Mon autre moi VIII
A ce stade du récit, il vient le moment où je vais devoir abandonner le ton impersonnel pour réinvestir le première personne du singulier même si l’exercice en sera rendu plus périlleux.
Je fus aux dire de mes parents un bébé facile à vivre.
Ma condition de fils unique m’avait permis de développer un très grand sens de l’imaginaire.
Je m’étais inventé de fidèles amis à la loyauté indéfectible.
Tour à tour je devenais un courageux cow-boy lancé à la conquête de l’ouest ou un preux chevalier prêt à sauver sa noble dame.
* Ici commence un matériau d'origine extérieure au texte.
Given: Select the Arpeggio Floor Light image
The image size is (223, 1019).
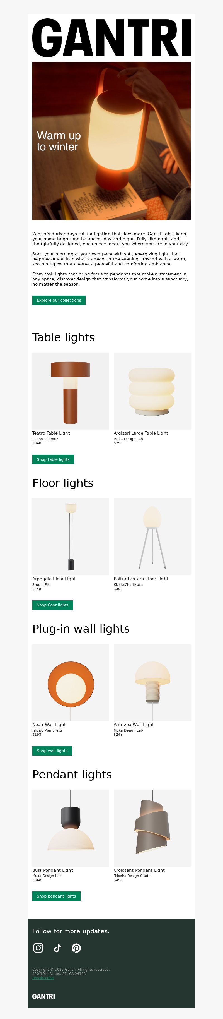Looking at the screenshot, I should pyautogui.click(x=71, y=536).
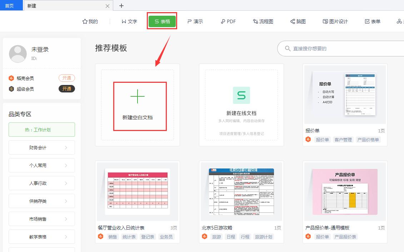404x252 pixels.
Task: Create an online document via 新建在线文档
Action: (241, 104)
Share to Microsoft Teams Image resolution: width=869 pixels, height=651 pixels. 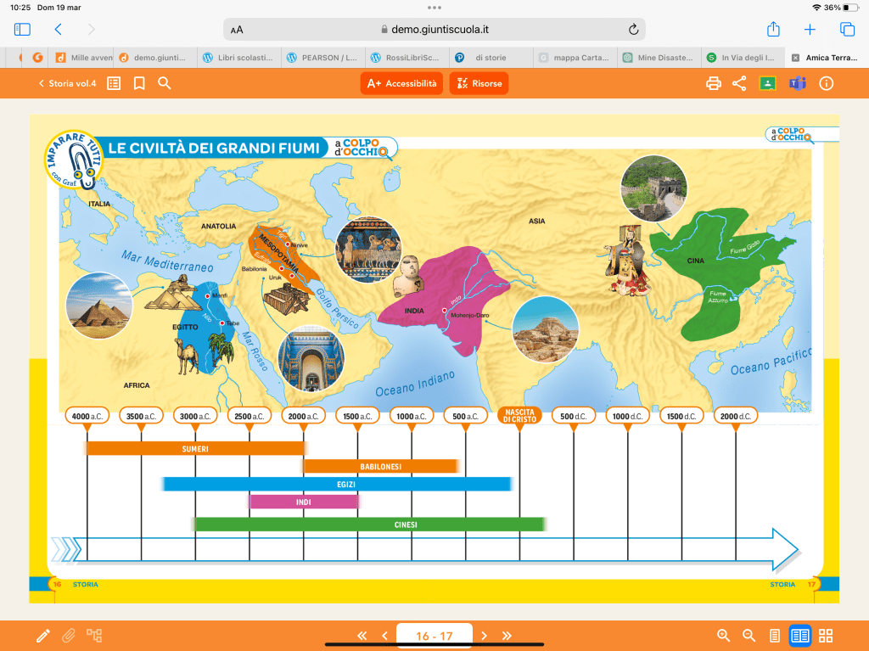797,83
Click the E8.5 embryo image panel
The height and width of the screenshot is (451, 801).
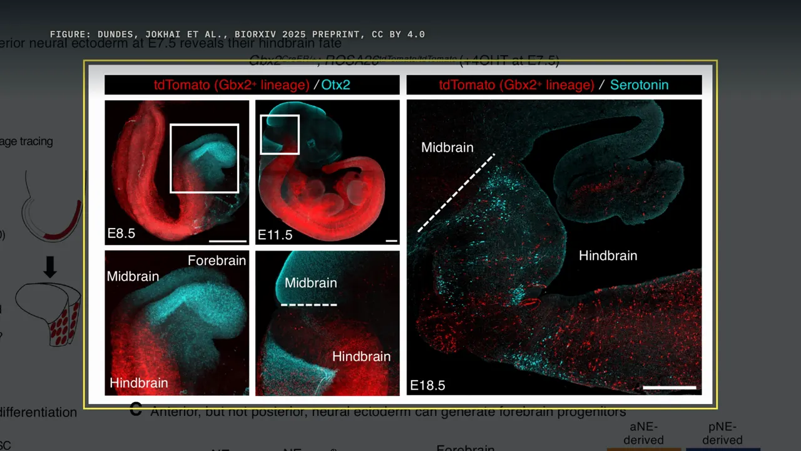(x=177, y=172)
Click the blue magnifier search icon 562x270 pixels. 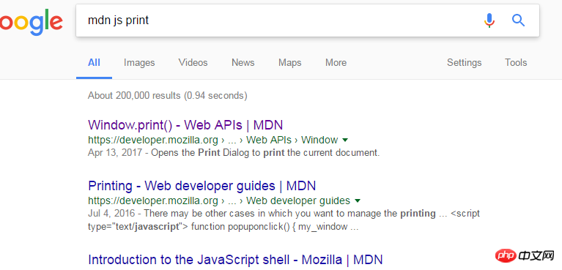pos(518,20)
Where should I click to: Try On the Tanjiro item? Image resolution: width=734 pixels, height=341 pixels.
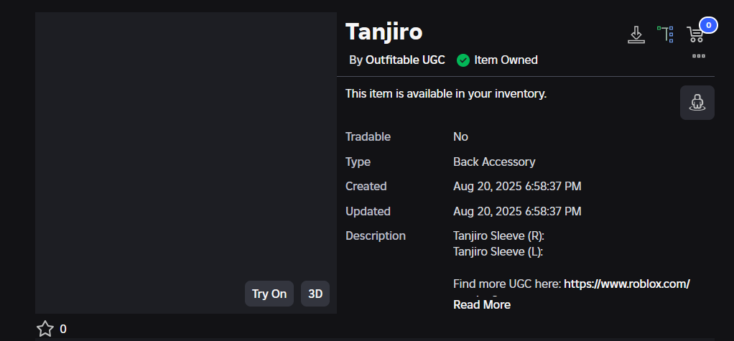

Je ne ressentais pas le besoin d’avoir un contact avec d’autres enfants et d’ailleurs ce manque d’expérience faisait que je vouvoyait des gosses du même age que moi, ce qui ne manquait pas de m’attirer les moqueries des autres.
Mon vrai problème était déjà ma santé qui était très fragile, j’attrapais pratiquement tout ce qui traînait et cela prenait toujours chez moi une ampleur hors du commun.
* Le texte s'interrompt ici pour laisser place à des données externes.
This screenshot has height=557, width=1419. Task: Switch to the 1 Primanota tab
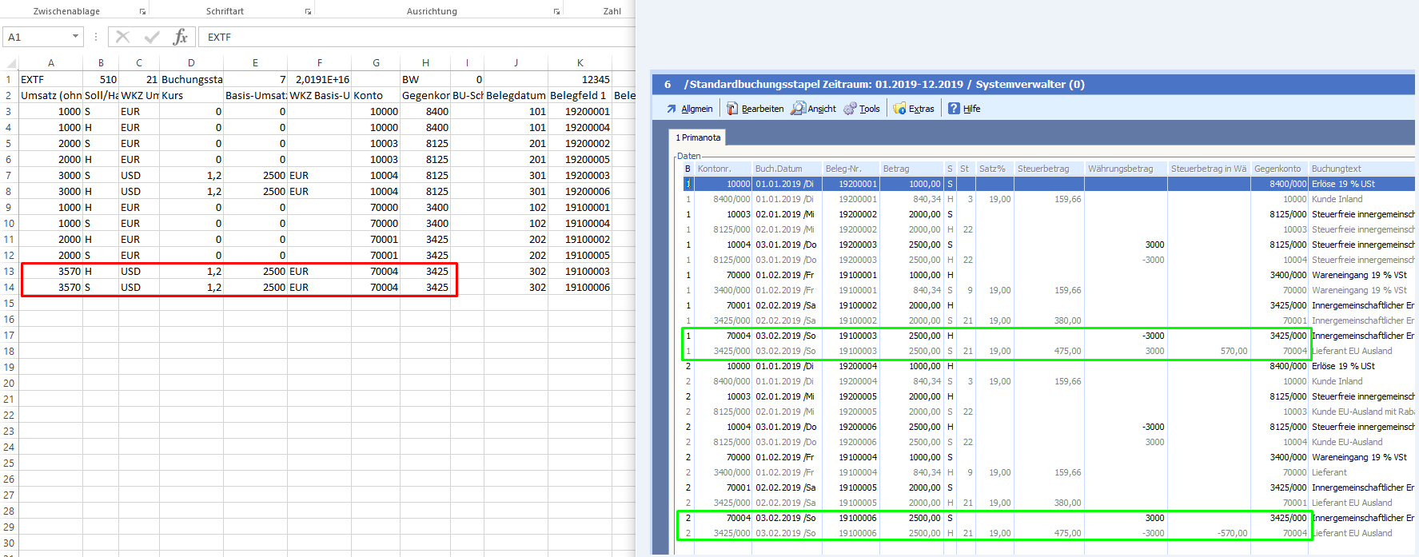point(698,137)
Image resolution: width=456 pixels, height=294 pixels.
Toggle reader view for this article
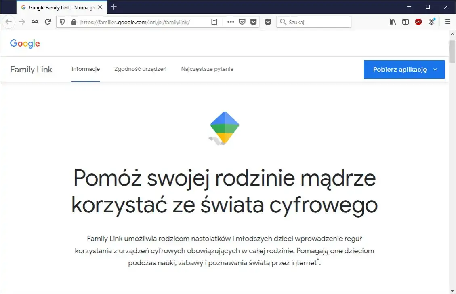214,22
Le médecin de famille avait conseillé à ma mère de m’emmener promener au cimetière plutôt qu’au square. Selon lui, l’air y était plus sain grâce aux grands marronniers plantés en bordure le long de chaque grande travée, comme des gardiens attentifs et muets. C’est donc en ce lieu que j’appris à marcher .
Pendant que je m’amusais à garnir mon petit seau de marrons, des mères pleuraient leurs jeunes fils tombés en Algérie.
Mon age me protégeait de toute cette tristesse ambiante jusqu’au jour où malencontreusement, mes yeux tombèrent sur une des plus terrifiantes images, si terrifiante qu’elle demeure gravée dans ma tête.
Sans doute, y avait il eu des exhumations d’anciennes concessions, et là, au détour d’une allée, sur un bout de trottoir, des os étaient abandonnés au soleil.
Je me souviens d’avoir été choqué par la grandeur et la blancheur de ces pauvres restes.
Ce fut à cet instant que je pris conscience que toutes ces pierres qui m’étaient devenues si familières étaient en fait le dernier refuge de gens, morts, étrangers, mais qui ce jour là,par cette apparition soudaine reprenaient vie un court instant dans ma tête de gamin.